The University of Michigan may be violating the state’s antidiscrimination laws by ending gender-affirming care for minors, according to a scathing open letter issued by the Michigan Attorney General Dana Nessel.
“The announcement from the University of Michigan that they will no longer provide their transgender patients with all of the healthcare options available is shameful, dangerous, and potentially illegal,” Nessel, a Democrat, said in a statement Tuesday.
“This cowardly acquiescence to political pressure from this president and his administration is not what patients have come to expect from an institution that has labeled itself, ‘the leaders and the best,’ and my Department will be considering all of our options if they violate Michigan law.”

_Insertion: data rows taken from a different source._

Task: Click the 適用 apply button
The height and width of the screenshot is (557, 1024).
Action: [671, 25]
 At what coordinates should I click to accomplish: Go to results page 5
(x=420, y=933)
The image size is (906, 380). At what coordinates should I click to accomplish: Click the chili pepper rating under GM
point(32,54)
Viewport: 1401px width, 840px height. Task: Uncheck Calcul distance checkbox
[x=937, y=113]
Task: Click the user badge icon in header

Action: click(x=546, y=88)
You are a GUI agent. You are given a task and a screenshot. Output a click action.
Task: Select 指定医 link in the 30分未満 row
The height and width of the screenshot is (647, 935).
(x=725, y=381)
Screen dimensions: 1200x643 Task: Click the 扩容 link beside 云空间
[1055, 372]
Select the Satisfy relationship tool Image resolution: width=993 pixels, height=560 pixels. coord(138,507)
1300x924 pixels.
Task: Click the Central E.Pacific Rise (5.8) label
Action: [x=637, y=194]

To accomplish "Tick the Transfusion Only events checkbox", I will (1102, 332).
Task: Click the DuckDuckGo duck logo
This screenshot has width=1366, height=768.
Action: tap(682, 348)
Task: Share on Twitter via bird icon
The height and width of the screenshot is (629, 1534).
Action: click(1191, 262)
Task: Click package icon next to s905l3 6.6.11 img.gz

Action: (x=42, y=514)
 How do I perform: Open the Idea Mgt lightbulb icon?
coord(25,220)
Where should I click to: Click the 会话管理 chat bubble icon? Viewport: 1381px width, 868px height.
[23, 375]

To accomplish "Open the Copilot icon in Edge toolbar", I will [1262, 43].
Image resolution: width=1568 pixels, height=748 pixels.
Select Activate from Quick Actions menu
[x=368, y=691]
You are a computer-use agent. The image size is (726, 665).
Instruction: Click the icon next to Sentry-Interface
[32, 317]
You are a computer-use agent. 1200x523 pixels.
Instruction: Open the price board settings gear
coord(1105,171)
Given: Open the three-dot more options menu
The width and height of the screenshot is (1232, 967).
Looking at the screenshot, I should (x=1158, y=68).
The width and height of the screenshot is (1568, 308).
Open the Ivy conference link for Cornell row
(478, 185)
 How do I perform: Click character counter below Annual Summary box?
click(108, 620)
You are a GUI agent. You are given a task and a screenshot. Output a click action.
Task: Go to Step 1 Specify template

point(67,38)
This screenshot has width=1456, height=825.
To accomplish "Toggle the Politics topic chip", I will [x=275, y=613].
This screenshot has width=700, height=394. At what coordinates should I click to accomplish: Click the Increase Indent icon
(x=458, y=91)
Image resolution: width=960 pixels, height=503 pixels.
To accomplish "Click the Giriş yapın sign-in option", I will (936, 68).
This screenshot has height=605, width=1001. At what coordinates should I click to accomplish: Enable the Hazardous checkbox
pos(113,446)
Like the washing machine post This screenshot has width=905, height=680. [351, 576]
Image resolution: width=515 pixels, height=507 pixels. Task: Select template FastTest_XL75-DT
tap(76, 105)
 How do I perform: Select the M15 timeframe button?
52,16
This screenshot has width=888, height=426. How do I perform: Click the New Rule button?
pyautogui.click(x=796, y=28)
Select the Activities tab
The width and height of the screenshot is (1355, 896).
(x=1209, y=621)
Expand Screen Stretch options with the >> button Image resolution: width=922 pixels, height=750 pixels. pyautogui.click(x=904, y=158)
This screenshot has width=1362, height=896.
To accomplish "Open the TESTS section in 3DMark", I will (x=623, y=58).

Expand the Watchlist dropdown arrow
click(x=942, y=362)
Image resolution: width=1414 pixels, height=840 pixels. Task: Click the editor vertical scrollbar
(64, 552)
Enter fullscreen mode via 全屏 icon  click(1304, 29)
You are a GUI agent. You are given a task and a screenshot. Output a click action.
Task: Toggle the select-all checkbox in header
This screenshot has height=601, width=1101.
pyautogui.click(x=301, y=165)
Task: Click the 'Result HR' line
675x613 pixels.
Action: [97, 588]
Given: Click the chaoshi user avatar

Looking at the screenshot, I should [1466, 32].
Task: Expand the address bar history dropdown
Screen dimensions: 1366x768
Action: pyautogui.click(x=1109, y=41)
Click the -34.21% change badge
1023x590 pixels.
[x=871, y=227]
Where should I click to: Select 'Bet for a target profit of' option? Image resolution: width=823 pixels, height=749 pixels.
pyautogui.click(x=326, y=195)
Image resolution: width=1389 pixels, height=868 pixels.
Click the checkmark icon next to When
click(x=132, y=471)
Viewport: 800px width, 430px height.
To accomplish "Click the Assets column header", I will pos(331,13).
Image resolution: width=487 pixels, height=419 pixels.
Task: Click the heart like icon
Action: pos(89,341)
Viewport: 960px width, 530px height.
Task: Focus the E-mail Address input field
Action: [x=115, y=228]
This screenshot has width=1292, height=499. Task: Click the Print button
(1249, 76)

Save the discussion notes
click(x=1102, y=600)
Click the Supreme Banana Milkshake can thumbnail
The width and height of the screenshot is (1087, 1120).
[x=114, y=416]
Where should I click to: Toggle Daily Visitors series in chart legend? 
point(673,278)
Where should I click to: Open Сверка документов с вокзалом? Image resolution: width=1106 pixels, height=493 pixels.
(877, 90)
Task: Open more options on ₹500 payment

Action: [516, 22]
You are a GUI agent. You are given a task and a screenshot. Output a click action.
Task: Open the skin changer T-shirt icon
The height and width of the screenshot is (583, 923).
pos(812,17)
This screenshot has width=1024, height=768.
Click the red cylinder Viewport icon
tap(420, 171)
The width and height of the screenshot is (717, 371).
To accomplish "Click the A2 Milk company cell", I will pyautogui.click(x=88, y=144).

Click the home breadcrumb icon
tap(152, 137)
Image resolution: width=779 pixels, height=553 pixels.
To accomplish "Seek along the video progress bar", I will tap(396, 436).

The University’s health system announced this week it will no longer provide gender-affirming care to minors, after receiving a federal subpoena from the Trump administration. “In light of that investigation, and given escalating external threats and risks, we will no longer provide gender affirming hormonal therapies and puberty blocker medications for minors,” the health system said in a statement.
But a Michigan Medicine spokesperson declined to say whether the health system would continue offering the same types of medical care to cisgender patients. Doing so could violate the state’s civil rights protections, according to Nessel.
“Refusing healthcare services to a class of individuals based on their protected status, such as withholding the availability of services from transgender individuals based on their gender identity or their diagnosis of gender dysphoria, while offering such services to cisgender individuals, may constitute discrimination under Michigan law,” Nessel said.
“I have no information to share regarding the AG’s statements,” said Mary Masson, senior director of public relations for Michigan Medicine, in an email Wednesday.
Legal battles over gender-affirming care continue
Nessel reissued the open letter to providers “to remind you that the availability of federal funding has no bearing on Michiganders' right to seek and receive healthcare services without discrimination,” and of their “obligation to comply with Michigan laws, including those that prohibit discrimination against individuals based on their membership in a protected class,” including sexual orientation and gender identity.
Nessel’s office originally issued similar guidance in February, after the Trump administration issued a series of executive orders intended to block federal funds from healthcare providers who offer gender-affirming care for minors.
At the time, Corewell Health had initially announced it would no longer offer gender-affirming care for new minor patients, a decision it later reversed.
But a spokesperson for Corewell did not respond to questions about whether it will continue to offer such care, and if it would take new gender-affirming care patient referrals from the University of Michigan health system.
“We are aware of the University of Michigan’s decision and we have nothing to share,” a Corewell spokesperson said via email Tuesday.
Earlier this month, Nessel joined a multistate lawsuit seeking to block the Trump administration’s efforts to interfere with gender-affirming care for those under the age of 19.
“This case is currently pending before the court,” Nessel said in her open letter this week. “Until the Court reaches a decision, providers should bear in mind that efforts to withhold or deny healthcare services because an individual is transgender would be discriminatory and risks inflicting irreversible harm on that individual.”
Nessel also “strongly” encouraged patients “to consult with legal counsel to understand their rights and obligations under Michigan law,” according to the letter.
“We are heartened to see the Attorney General so clearly affirm that discrimination has no place in Michigan’s healthcare system, and that denying medically necessary care to transgender young people is not only wrong—it may also be unlawful,” Erin Knott, Executive Director of Equality Michigan, said in a statement.